Records excerpted from a collection:
=== Begin Enclosure ===
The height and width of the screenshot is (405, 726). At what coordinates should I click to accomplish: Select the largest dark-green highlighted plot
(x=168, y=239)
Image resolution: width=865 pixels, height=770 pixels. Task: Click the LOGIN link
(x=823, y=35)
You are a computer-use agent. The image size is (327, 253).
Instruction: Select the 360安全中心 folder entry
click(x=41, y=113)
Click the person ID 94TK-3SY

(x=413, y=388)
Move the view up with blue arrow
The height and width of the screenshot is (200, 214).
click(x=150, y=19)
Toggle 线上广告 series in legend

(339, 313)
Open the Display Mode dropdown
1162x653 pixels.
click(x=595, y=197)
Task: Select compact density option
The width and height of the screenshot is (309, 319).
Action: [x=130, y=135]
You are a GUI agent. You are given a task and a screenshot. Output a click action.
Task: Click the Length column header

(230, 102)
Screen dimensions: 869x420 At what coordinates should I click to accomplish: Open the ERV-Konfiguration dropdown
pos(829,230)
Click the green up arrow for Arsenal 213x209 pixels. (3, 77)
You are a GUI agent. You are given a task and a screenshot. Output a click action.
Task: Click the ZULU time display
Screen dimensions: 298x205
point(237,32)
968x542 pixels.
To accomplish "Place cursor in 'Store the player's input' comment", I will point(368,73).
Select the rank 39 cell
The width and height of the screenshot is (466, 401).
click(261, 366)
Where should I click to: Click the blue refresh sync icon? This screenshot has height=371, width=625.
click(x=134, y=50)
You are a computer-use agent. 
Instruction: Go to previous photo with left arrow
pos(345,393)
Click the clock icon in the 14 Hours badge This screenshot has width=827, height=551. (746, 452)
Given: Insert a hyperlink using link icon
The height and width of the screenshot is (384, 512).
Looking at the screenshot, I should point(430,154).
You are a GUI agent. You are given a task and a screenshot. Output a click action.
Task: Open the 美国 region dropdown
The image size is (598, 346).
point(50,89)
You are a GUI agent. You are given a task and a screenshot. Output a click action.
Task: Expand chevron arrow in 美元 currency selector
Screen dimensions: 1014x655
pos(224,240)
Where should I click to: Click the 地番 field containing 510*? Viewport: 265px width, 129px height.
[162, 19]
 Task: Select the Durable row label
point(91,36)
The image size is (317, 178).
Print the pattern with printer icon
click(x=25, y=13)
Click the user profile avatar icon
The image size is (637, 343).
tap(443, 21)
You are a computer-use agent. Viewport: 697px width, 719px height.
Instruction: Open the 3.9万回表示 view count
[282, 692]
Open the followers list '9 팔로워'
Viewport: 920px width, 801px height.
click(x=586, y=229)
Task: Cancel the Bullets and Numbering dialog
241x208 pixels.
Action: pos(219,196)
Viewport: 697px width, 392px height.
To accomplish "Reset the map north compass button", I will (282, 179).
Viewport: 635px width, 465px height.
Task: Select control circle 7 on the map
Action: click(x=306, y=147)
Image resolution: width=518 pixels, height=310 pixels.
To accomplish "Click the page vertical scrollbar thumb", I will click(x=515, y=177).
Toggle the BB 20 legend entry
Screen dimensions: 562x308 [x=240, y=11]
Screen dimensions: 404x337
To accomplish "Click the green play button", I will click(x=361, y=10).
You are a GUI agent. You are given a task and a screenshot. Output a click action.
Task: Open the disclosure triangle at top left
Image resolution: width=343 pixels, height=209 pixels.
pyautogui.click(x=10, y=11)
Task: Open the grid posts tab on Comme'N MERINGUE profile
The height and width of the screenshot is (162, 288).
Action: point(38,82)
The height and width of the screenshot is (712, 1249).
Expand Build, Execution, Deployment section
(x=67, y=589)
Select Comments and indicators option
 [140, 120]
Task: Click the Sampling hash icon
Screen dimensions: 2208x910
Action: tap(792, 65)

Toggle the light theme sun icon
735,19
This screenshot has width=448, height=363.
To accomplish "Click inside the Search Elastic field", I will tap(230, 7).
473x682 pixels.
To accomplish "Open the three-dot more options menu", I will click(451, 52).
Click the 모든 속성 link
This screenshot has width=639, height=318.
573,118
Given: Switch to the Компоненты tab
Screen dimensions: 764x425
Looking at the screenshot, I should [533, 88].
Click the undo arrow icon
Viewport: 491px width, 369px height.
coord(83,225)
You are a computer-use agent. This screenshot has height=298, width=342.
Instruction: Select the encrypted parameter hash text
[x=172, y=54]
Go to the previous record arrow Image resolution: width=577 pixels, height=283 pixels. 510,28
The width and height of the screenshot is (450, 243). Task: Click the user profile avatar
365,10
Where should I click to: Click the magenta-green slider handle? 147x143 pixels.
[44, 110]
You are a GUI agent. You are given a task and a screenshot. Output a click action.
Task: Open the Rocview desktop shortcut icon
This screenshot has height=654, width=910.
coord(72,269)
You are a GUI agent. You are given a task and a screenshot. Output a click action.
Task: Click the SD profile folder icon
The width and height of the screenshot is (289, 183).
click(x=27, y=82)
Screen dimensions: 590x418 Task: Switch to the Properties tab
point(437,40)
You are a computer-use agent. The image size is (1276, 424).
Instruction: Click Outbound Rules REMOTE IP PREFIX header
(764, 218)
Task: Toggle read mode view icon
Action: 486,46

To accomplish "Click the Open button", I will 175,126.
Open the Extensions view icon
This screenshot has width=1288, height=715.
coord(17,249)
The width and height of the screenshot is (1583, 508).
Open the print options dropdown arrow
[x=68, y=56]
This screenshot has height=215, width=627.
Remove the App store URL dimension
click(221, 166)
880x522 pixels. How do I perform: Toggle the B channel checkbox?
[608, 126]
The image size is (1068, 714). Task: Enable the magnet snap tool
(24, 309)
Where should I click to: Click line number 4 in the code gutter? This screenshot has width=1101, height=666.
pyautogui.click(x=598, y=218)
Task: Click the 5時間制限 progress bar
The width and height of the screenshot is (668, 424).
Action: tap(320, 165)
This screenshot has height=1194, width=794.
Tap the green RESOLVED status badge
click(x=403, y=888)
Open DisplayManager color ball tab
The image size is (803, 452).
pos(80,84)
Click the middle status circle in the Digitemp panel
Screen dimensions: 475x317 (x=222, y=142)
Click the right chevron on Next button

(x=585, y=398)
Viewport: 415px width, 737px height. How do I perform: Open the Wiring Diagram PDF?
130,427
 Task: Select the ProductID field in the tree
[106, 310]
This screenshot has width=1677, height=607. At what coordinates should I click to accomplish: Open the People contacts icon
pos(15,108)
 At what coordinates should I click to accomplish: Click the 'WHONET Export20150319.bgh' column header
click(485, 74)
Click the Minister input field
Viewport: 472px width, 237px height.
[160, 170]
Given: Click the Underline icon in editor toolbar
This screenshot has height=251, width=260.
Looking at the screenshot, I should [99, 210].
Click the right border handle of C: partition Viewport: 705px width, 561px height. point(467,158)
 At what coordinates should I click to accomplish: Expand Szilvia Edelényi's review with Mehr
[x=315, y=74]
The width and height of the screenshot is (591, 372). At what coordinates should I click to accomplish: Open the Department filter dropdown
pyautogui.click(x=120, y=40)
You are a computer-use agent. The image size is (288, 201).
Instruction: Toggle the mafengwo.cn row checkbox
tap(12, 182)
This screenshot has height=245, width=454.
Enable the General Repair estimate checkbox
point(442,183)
=== End Enclosure ===
Would you copy, unchanged, the stretch of the records above that begins at the line containing "Task: Click the Length column header" and ends at the line containing "968x542 pixels.", and only that?

Task: Click the Length column header

(230, 102)
Screen dimensions: 869x420 At what coordinates should I click to accomplish: Open the ERV-Konfiguration dropdown
pos(829,230)
Click the green up arrow for Arsenal 213x209 pixels. (3, 77)
You are a GUI agent. You are given a task and a screenshot. Output a click action.
Task: Click the ZULU time display
Screen dimensions: 298x205
point(237,32)
968x542 pixels.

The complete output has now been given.